Because several confounding factors can influence the levels of circulating EPCs in humans, we examined PM-induced changes in mice. These mice were exposed to filtered air or concentrated ambient particles (CAPs) from downtown Louisville air for 9 days, and blood levels of Sca-1+/Flk-1+ cells were measured. As shown in Figure 2, CAPs exposure resulted in a ≈30–50% decrease in Sca-1+/Flk-1+ cells during the 2 exposure periods. CAPs exposure was also associated with significant increases in total cholesterol and HDL but no changes in NAP (Table 2). No significant changes in the number of bone marrow–derived EPCs were observed after 1 week in culture (Online Figure VI). Collectively, these findings suggest that exposure to particulate air pollution in mice decreases EPC levels.

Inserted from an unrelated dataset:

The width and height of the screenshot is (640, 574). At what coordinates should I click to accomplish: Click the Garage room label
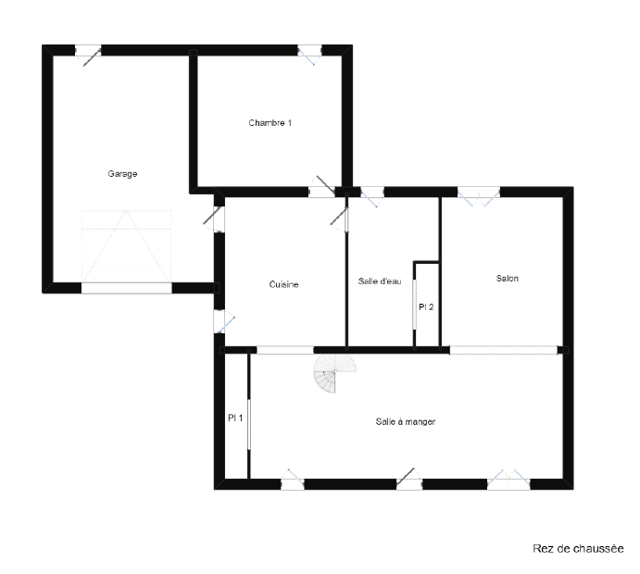point(122,174)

The major finding of this study is that exposure to high PM2.5 levels induces reversible vascular injury, as evidenced by a suppression of circulating EPC levels in both humans and mice. In humans, this was also accompanied by an increase in platelet activation and elevated levels of plasma HDL and NAP. No significant changes in markers of systemic inflammation or tissue injury were observed. These results support the notion that suppression of EPC levels in peripheral blood may be an important feature and, perhaps, a significant mechanism of PM-induced cardiovascular injury. Moreover, EPC level may be a sensitive, albeit nonspecific, biomarker of endothelial injury caused by PM exposure.
Although the mechanisms by which PM exposure decreases the circulating EPC levels remain unclear, concurrent increases in thrombosis and HDL indicate that the loss of EPCs from peripheral blood may be attributable to endothelial injury. Consistent with this idea, the increase in NAP is likely reflective of an increase in globulin levels. After albumin, globulins are the second-most abundant proteins in the plasma, and an increase in their levels may be reflective of a mild systemic immune response.
Vascular dysfunction and endothelial injury are well-described effects of PM exposure.1,2 Our observation that PM decreased EPC levels in humans and mice exposed to similar doses (25 μg/kg for per 24 hours per day and 54 μg/kg for 6 hours per day, respectively), and despite potential compositional differences between Provo and Louisville air, suggests that suppression of EPC levels is a robust response to PM exposure. Previous studies show that chronic exposure to tobacco smoke, which contains high levels of PM2.5 and other pollutants, is also associated with low EPC levels.7 Thus, exposure to air particulates and/or their copollutants from several sources may have the general property of reducing circulating EPC levels. Further studies are required to identify specific PM components that might be related to EPC suppression.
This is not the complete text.